Lightning Talks
![]() Download the Lucene Revolution e-Guide here. Slides posted as available. |
TALK SUMMARIES
"HathiTrust: Indexing the full text of 8 million books with Solr"
Presented by Tom Burton-West, Information Retrieval Programmer | Hathi Trust Project/University of Michigan
HathiTrust is a partnership of major research institutions and libraries working to ensure that the cultural record is preserved and accessible long into the future. The HathiTrust Digital Library is a digital preservation repository and highly functional access platform. The HathiTrust full-text search application uses Solr to provide full-text searching of 8 million books in about 400 languages. This talk will discuss some of the scalability challenges we have encountered including; serving a distributed index of 6+ terabytes on 4 machines, large documents (1 MB of OCR), large indexes (350 GB), and large numbers of unique terms per index (over 2.4 billion). We will also talk briefly our plans to improve the user experience when users search the full text of 8 million books.
Bio: Tom Burton-West is an Information Retrieval Programmer in the University of Michigan's Digital Library Production Service; He works on DLXS, the DLPS's Digital Library Software, and on the Solr-based Hathi Trust Large Scale Search project. He blogs about the Large Scale Search project at www.hathitrust.org/blogs
"Improve Relevance by Using Morphology and Named Entity Recognition"

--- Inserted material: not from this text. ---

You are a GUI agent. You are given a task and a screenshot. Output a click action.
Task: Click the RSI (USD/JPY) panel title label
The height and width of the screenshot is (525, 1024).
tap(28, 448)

Presented by Christoph Goller, Director, Research | Intrafind Software AG
This talk will show how the relevance of search results can be improved by using morphology and named entity recognition. After briefly explaining the purpose of morphological analysis and of named entity recognition we will analyze their potential advantages for search, faceting, and clustering of search results. Based on these ideas we will briefly sketch details how to implement a morphological analyzer in Lucene and how to implement a natural language question answering system based on Lucene using named entity recognition. The talk will be accompanied by a life demo of these ideas.
Bio: Christoph Goller has more than 10 years of experience in the search industry. He got a Ph.D in computer science from the Technical University of Munich where he worked in several research projects on artificial intelligence, machine learning and neural networks. Christoph started his career at Lernout & Hauspie. Since 2002 he has been Director Research of Intrafind Software AG (www.intrafind.de), a German company specialized on full-text search and text mining based on Lucene and Solr. Christoph has been a Lucene committer since 2004. He has accompanied dozends of commercial projects using Lucene and Solr. Christoph is author of more than 15 scientific papers, frequently gives presentations on search related topics and is responsible for partner training at Intrafind.
"Scientific Data Search in the Pharmaceutical Industry with Solr"
Presented by Jeffrey Guo, CEO | Semtific Software, Inc.
Tremendous amount of experimental information and scientific knowledge has been locked or lost in data silos in the forms of semi-structured or unstructured data in today’s pharmaceutical industry. Out of the box full text search engines do not understand embedded scientific terms and objects and their relationships to facilitate context sensitive and relevant searches. This presentation will discuss a successful implementation at a major pharmaceutical company that utilizes Solr as enterprise search platform and enhances it with chemistry (molecular entities and reactions) search capabilities. The scope of the document indexing process is expanded to cover embedded chemistry objects and terms of various types such as common chemical names, corporate IDs, SMILES, and InChI from documents. Scientifically aware search based on query structure drawing or chemical terms is therefore enabled. Enterprise scientific search strategies and lessons learned will be discussed during the presentation.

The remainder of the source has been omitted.